Memory paging helps virtual machines share a server's memory resources nicely, but can throttle performance. A few simple tricks will optimize paging.

Simple tactics can optimize memory paging or eliminate it entirely to improve virtual machine performance.

A virtual machine (VM) file resides within the server's physical memory space. As consolidation crowds more VMs on the same physical host, memory plays a heightened role in hardware and overall server performance, especially when it comes to memory paging and shortages.

Paging uses hard drive space to supplement memory on a computer, copying unused sections (pages) of memory onto a disk file (the page file or swap file). The OS can swap pages between the disk file and memory as needed.

Memory paging ensures that a system will never run out of memory and crash, but reliance on local hard drives can impair performance. Memory operates much faster than disk reads and writes, so anytime a page is swapped, the system waits for the disk to catch up.

Simple tactics to improve paging

Don't implement paging for performance-sensitive applications and avoid making multiple VMs vie for chronically limited memory on the same system.

Use more than one spindle. Place the page file on a local physical disk separate from the OS or workloads. This reduces contention for the same physical disk. If you need to work with multiple paging files, use multiple disks or a disk array to avoid putting multiple page files on the same physical disk. Organizations that use storage virtualization must verify the physical disks that are associated with each logical partition. There may be plenty of space on the D:, E: and F: partitions, but those could all be on the same physical hard drive.

Avoid fault tolerance disk storage except for high-availability applications. Writing page files to a redundant array of inexpensive disks often slightly lowers performance because data may need to be duplicated or written to multiple locations. Place the page file on a disk that is not protected by fault tolerance. While performance benefits, a disk failure could cause a system crash, with the page file inaccessible.

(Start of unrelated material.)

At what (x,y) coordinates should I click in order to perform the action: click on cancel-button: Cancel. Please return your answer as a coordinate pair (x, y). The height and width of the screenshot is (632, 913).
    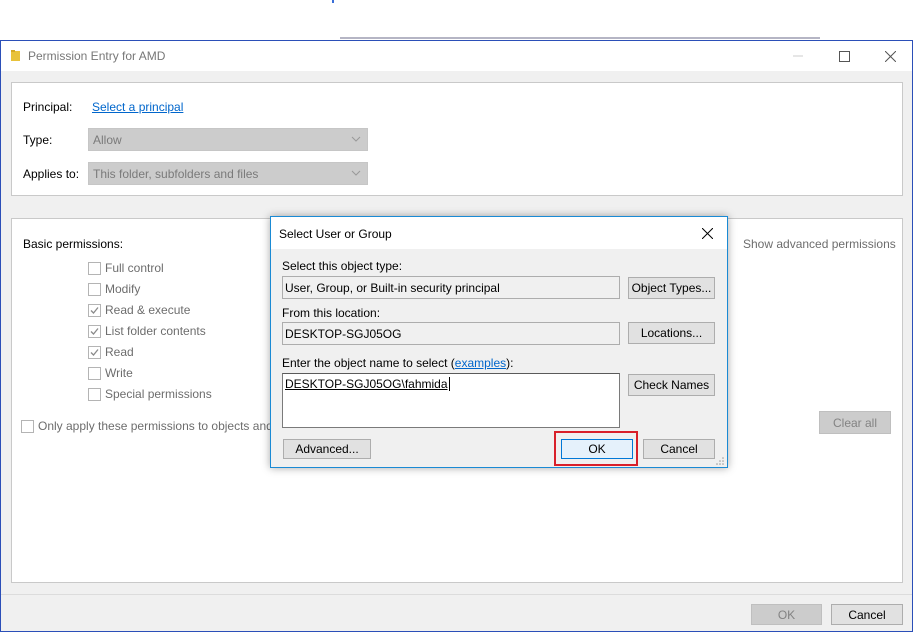
    Looking at the image, I should click on (867, 614).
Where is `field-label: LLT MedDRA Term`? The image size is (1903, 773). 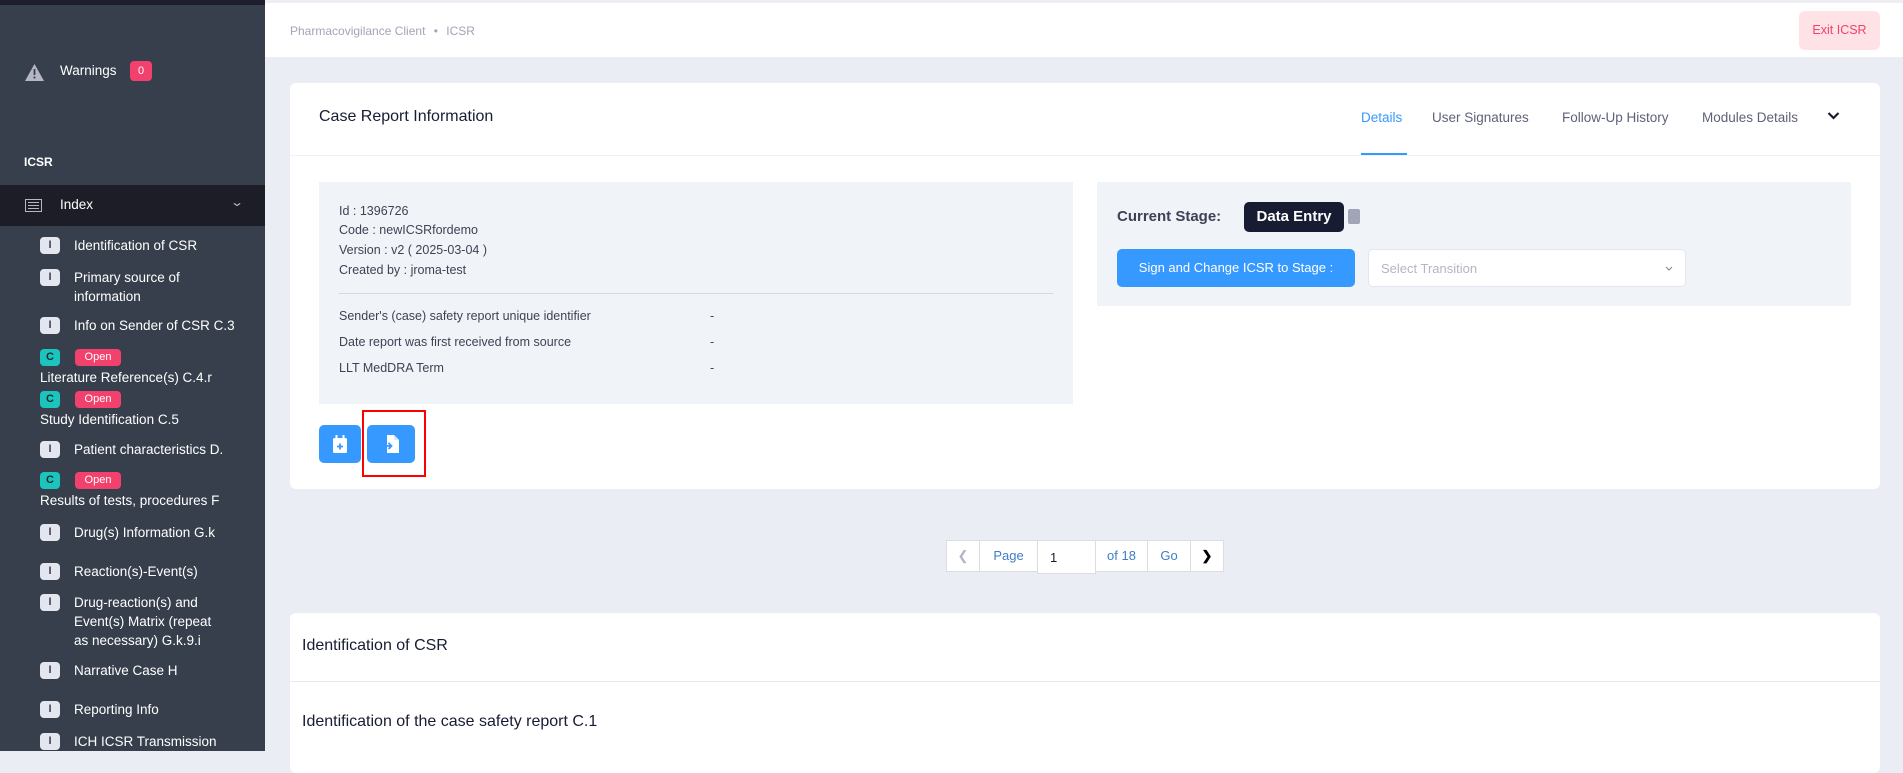 field-label: LLT MedDRA Term is located at coordinates (392, 368).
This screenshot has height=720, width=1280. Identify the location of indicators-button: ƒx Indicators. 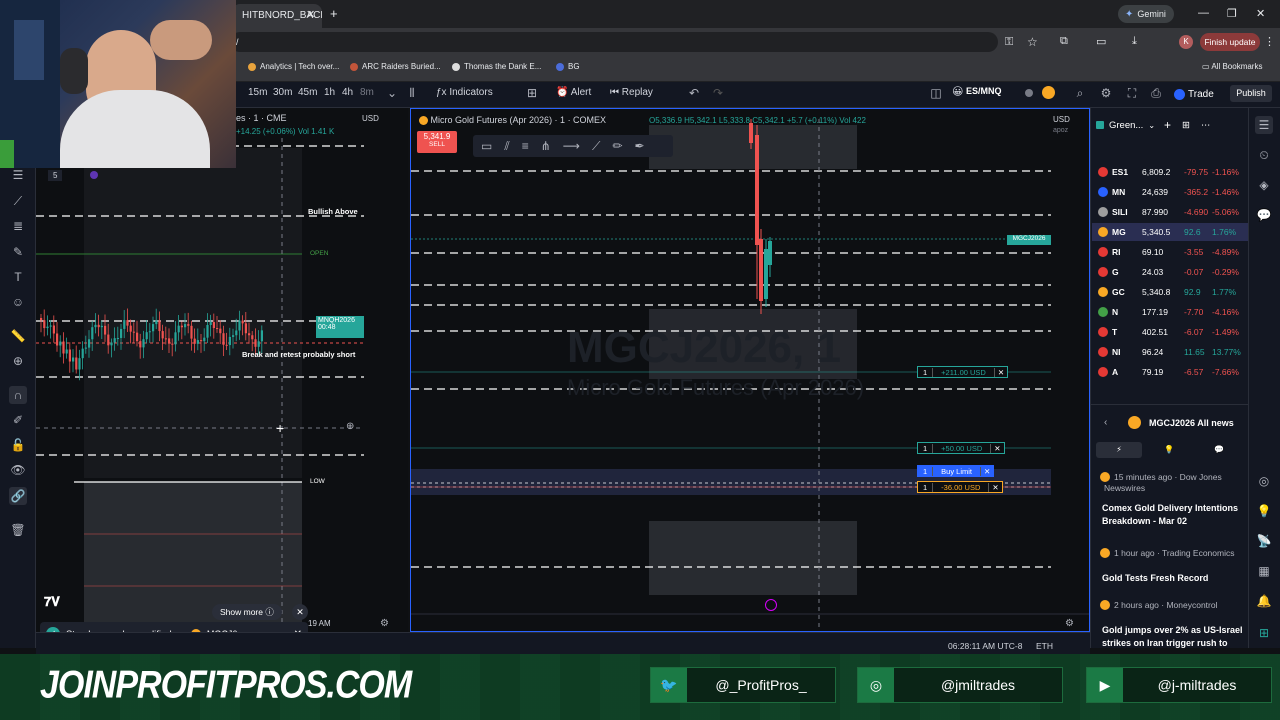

Get sizing right, ease memory paging

You can eliminate memory paging entirely if the system offers ample physical memory to support peak workloads.

Before virtualization, server administrators simply tallied the OS and application memory demands and chose a server that exceeded them. For virtual machines, administrators size memory for each VM using the same basic approach. By tracking memory usage on a physical machine using basic performance tools such as Windows performance counters, they can determine average and peak memory use, then allocate memory to VMs accordingly. Automated tools such as Dynamic Memory, included with Windows Server 2008 R2, help the OS optimize the memory allocated to each VM.

Memory use is not static, so continue monitoring performance. Windows Server 2008 R2 and other platforms provide several performance counters that track memory performance. For example, the Memory-Pages Input/Sec counter should average less than 10 over a one-hour period. A higher average signals higher-than-expected paging, damaging performance.

Also consider tracking Memory-Standby Cache Reserve Bytes and Free & Zero Page List Bytes counters. When you add them together, the sum should exceed 200 MB when the machine has 1 GB of memory, and reach about 300 MB when the machine has 2 GB of memory. If the total is smaller than expected, there may be inadequate free memory to accommodate peak or unexpected demands.

With VMs, try workload balancing -- moving one or more workloads to other servers with more available resources -- before adding more physical memory to the system.

When paging is low and ample free memory is available, administrators can disable paging by turning the swap file off through the OS. This rarely happens, however, because a memory shortage with paging disabled will likely cause a system crash. IT professionals usually prefer to leave paging enabled, albeit unused.